Exercise instructions => Within the data, how many lines hold the word "toolbar"? Answer with nothing but the number.

Data entries:

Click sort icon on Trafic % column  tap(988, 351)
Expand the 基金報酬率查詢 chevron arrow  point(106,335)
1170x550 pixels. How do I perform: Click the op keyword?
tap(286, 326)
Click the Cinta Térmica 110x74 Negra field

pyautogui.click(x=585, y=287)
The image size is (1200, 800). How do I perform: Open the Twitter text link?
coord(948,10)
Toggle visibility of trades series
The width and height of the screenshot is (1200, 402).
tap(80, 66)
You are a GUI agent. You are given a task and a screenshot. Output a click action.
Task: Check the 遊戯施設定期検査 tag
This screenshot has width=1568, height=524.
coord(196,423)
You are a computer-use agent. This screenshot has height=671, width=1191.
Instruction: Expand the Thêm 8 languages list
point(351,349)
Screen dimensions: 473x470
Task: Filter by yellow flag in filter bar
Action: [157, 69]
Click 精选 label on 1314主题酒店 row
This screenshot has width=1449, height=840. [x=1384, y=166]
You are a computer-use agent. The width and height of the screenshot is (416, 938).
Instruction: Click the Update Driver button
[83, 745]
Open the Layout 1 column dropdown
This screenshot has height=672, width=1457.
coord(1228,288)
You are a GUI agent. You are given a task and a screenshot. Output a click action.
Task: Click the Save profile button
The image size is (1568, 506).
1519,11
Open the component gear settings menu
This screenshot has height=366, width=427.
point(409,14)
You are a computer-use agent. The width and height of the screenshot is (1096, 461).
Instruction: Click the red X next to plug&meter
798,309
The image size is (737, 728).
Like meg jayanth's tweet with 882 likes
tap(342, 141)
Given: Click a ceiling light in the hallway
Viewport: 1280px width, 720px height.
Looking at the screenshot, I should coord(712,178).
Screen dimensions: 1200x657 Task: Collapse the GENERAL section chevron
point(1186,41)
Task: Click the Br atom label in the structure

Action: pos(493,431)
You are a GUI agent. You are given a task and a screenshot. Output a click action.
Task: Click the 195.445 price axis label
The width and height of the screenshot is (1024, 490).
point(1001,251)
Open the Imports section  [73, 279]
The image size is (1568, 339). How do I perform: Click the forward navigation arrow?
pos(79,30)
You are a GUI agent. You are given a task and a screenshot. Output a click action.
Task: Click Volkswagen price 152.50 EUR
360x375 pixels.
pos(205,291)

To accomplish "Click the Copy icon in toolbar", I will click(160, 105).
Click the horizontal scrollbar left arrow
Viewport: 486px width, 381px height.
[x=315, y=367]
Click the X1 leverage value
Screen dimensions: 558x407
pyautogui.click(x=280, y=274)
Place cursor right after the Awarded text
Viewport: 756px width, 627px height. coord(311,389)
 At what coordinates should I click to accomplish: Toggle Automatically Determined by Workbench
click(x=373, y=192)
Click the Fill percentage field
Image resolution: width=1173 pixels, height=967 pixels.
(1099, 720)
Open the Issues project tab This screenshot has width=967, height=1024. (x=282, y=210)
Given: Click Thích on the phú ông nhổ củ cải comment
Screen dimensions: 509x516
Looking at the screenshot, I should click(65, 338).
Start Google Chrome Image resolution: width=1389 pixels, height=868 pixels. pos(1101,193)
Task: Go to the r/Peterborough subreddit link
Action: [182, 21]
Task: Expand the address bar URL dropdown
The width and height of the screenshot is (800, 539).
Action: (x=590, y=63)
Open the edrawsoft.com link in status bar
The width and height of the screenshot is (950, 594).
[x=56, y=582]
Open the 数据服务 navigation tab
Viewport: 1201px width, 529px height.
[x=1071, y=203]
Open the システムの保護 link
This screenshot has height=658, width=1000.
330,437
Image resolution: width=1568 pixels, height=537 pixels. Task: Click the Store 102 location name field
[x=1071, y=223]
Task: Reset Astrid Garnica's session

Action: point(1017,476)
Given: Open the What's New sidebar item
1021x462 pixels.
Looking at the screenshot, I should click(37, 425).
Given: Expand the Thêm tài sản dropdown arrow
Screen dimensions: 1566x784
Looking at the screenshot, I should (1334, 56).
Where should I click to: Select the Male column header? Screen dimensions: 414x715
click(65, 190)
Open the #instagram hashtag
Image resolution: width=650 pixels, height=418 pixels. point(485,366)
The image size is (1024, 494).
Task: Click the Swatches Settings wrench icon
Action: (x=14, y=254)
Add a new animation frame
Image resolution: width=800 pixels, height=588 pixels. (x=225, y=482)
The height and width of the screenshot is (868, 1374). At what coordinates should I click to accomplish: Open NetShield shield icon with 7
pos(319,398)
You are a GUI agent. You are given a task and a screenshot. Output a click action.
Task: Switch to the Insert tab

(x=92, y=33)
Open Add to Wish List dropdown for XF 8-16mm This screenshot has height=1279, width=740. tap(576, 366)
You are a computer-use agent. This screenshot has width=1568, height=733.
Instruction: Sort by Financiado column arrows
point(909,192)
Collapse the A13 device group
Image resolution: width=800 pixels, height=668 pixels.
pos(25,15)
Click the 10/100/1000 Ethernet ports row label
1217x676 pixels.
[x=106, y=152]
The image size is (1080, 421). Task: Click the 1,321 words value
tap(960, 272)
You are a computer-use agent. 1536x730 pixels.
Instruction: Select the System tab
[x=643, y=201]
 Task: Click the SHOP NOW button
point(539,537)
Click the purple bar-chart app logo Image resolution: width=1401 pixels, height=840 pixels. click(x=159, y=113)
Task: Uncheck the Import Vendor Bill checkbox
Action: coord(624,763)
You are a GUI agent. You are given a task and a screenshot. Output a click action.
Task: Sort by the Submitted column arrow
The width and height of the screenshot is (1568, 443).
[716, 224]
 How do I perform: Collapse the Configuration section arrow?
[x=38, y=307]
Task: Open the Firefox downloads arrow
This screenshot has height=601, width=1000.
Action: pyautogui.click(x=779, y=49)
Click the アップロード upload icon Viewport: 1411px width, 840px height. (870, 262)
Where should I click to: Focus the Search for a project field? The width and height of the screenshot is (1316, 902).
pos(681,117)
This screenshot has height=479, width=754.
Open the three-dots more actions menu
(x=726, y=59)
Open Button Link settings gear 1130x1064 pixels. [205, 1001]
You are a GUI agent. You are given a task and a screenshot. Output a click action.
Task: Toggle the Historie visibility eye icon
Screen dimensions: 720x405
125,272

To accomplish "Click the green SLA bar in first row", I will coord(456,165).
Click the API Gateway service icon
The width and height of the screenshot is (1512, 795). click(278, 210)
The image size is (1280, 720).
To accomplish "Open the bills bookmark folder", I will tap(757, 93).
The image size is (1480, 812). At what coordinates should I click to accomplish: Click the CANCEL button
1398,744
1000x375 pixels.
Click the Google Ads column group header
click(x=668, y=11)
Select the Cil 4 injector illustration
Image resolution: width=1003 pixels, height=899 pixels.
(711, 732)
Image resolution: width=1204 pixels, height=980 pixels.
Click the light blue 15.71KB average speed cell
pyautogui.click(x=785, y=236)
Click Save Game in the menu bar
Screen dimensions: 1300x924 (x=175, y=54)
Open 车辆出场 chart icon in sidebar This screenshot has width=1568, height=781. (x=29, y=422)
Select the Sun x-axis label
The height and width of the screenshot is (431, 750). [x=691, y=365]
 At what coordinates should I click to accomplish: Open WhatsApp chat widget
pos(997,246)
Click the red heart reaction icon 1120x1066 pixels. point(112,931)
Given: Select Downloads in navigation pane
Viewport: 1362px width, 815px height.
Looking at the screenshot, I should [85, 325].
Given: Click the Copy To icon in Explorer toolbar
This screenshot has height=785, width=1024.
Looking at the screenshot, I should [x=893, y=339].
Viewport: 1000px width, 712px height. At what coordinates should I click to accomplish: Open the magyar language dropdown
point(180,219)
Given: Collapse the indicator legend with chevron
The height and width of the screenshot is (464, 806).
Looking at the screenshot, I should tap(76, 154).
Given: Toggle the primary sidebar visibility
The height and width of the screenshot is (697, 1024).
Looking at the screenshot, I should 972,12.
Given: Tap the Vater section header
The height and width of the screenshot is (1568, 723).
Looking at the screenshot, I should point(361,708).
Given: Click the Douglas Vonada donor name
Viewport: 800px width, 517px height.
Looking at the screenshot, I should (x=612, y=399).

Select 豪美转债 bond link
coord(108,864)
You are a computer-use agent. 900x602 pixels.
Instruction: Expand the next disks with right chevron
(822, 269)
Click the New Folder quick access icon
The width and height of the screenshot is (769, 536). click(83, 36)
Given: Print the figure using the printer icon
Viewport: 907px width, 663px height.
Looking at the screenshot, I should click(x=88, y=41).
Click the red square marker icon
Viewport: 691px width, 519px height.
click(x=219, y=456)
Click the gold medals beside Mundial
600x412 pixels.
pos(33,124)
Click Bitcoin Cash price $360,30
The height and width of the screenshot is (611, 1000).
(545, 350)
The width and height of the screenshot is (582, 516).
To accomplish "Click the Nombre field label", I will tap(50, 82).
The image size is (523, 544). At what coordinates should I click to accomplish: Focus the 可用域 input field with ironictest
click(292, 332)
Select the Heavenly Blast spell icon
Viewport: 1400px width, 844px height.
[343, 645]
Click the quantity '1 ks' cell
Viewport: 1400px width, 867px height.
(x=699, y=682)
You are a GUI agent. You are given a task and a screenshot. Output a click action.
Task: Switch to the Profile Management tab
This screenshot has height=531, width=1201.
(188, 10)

Solved exercise => 2